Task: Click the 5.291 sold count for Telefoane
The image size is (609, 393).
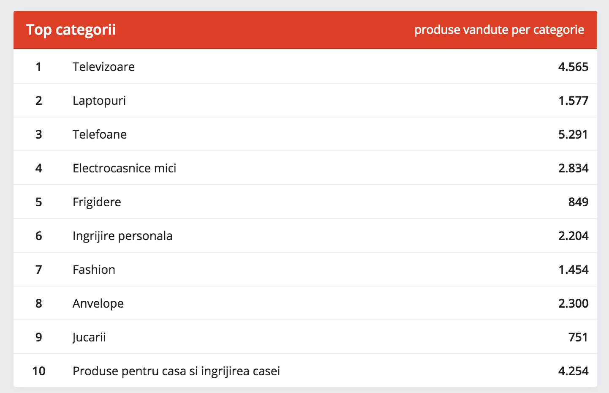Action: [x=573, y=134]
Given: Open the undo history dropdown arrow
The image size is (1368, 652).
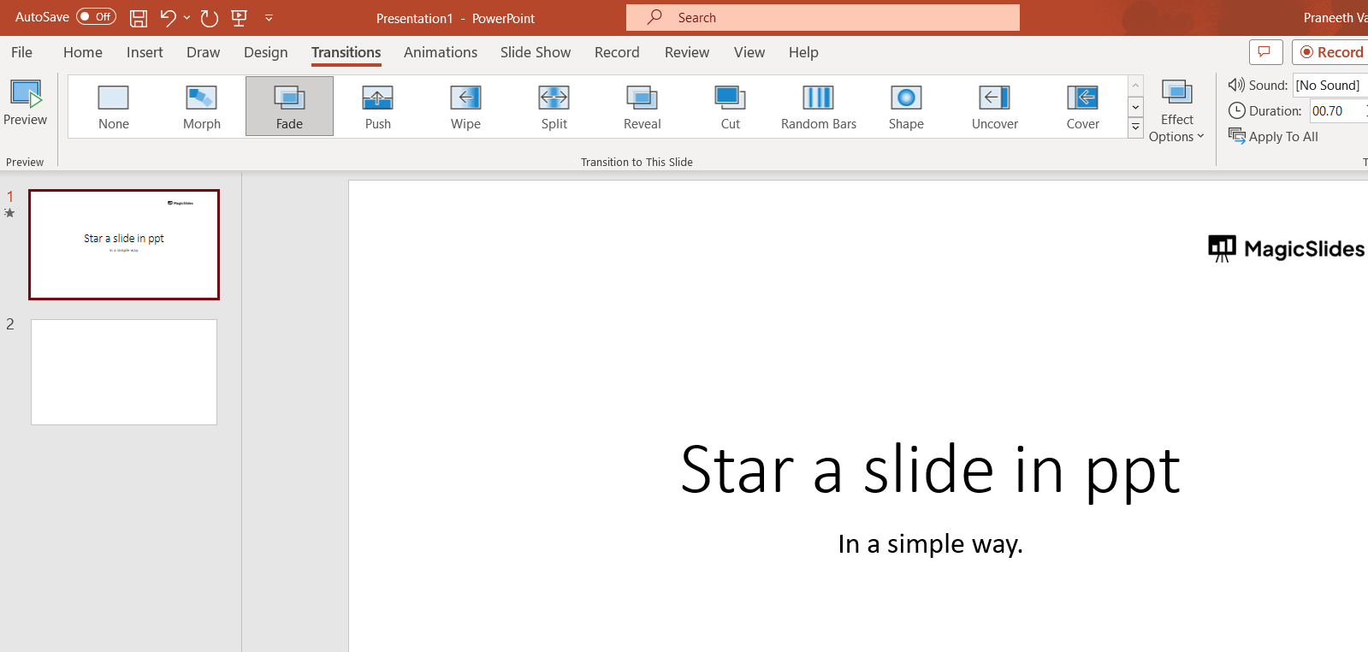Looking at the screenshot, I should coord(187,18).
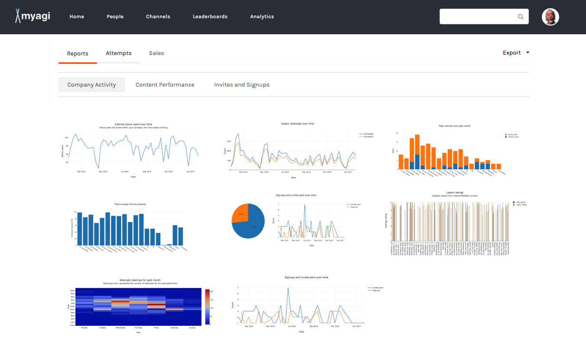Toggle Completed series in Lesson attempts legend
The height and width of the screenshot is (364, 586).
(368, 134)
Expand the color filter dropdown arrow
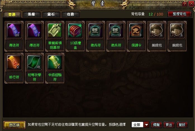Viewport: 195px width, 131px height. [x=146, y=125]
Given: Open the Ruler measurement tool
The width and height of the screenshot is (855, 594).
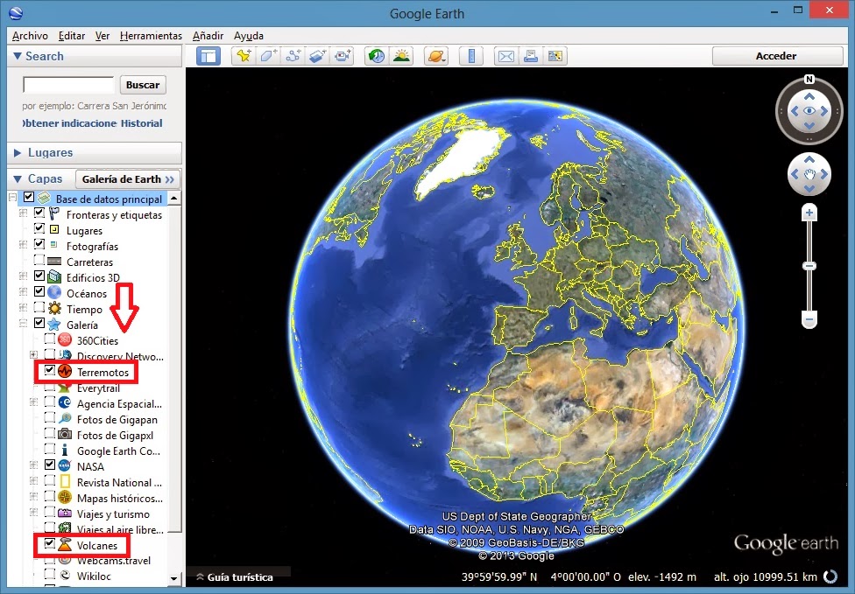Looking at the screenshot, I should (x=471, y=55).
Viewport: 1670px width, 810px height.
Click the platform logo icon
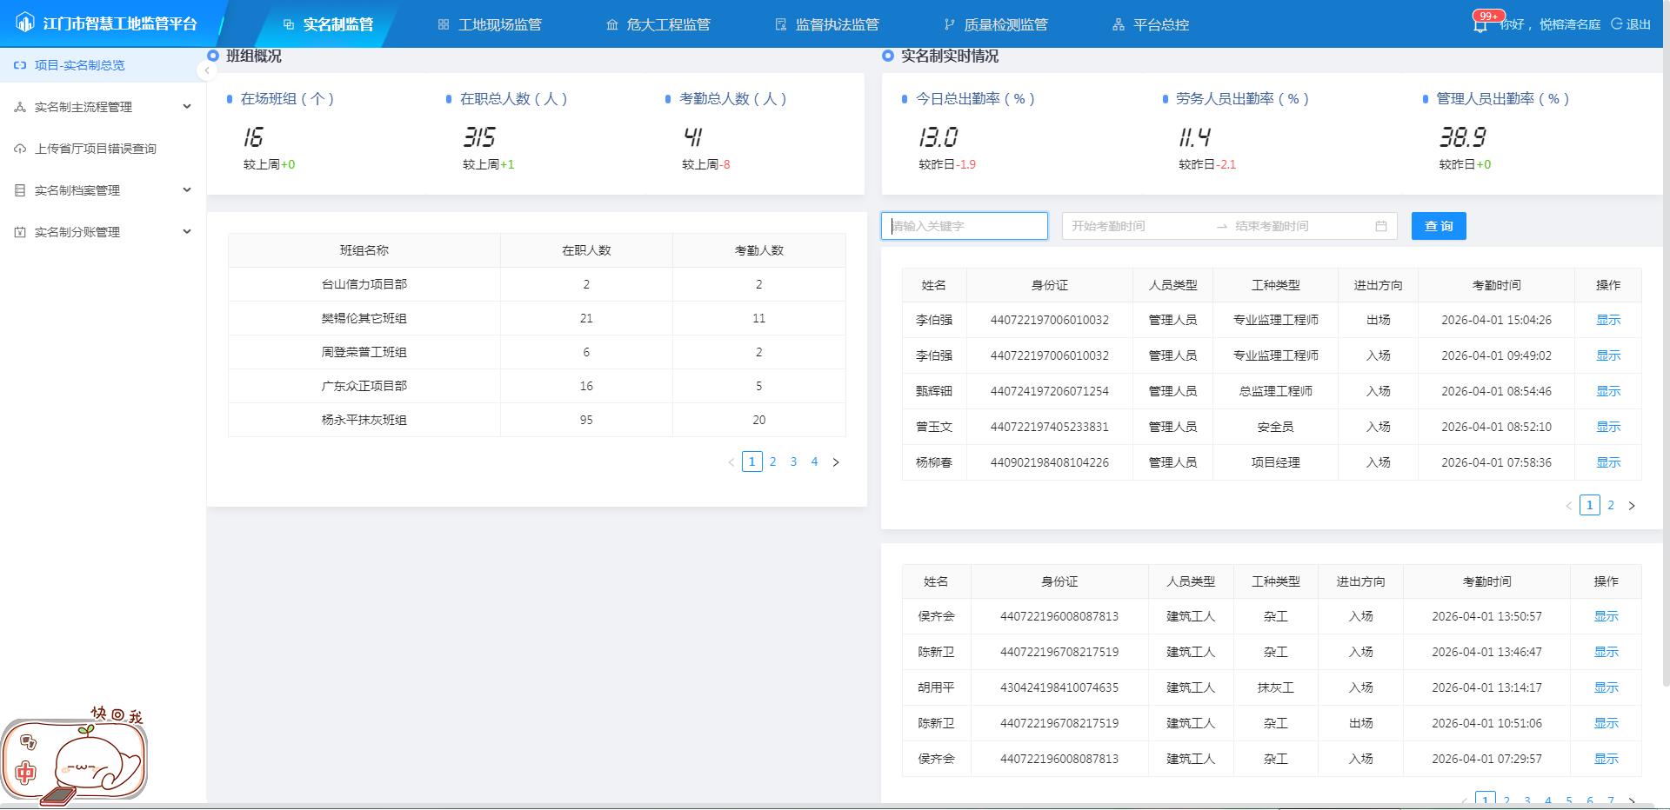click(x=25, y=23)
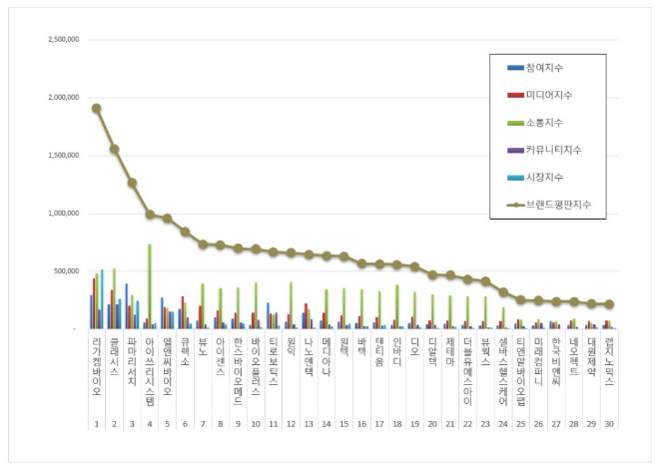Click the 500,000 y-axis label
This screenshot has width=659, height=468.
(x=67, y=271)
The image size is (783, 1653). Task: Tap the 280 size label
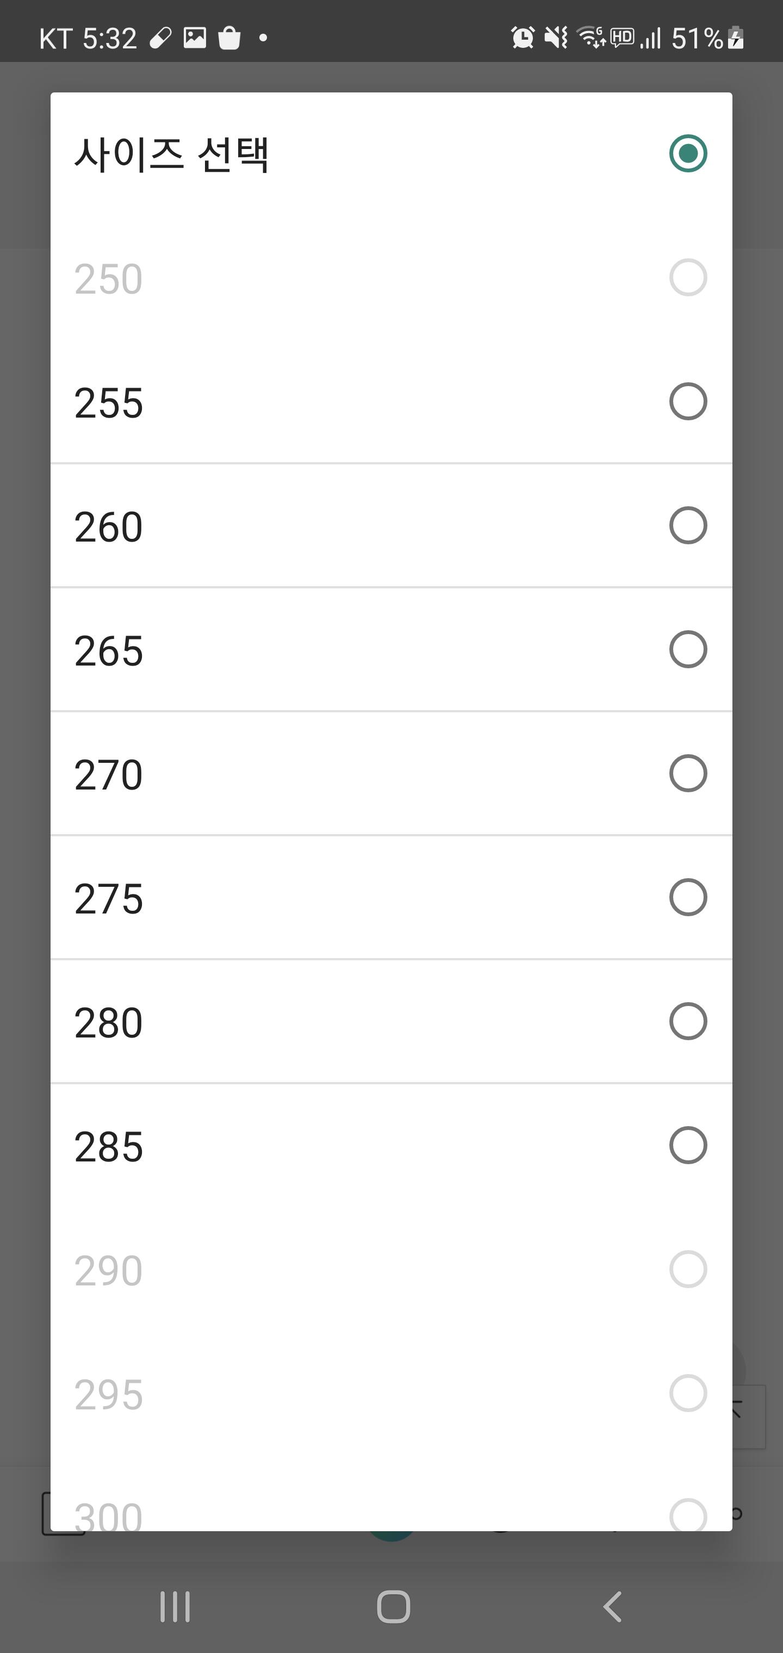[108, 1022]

-----

PROBLEM DESCRIPTION - With the pictures left out, copy exactly the lines above from the line containing "The width and" through the last line of the entries.

TASK ANSWER -
The width and height of the screenshot is (855, 594).
Looking at the screenshot, I should (x=471, y=55).
Viewport: 1670px width, 810px height.
Click the platform logo icon
click(x=25, y=23)
Click the 500,000 y-axis label
This screenshot has width=659, height=468.
(x=67, y=271)
The image size is (783, 1653). Task: Tap the 280 size label
[108, 1022]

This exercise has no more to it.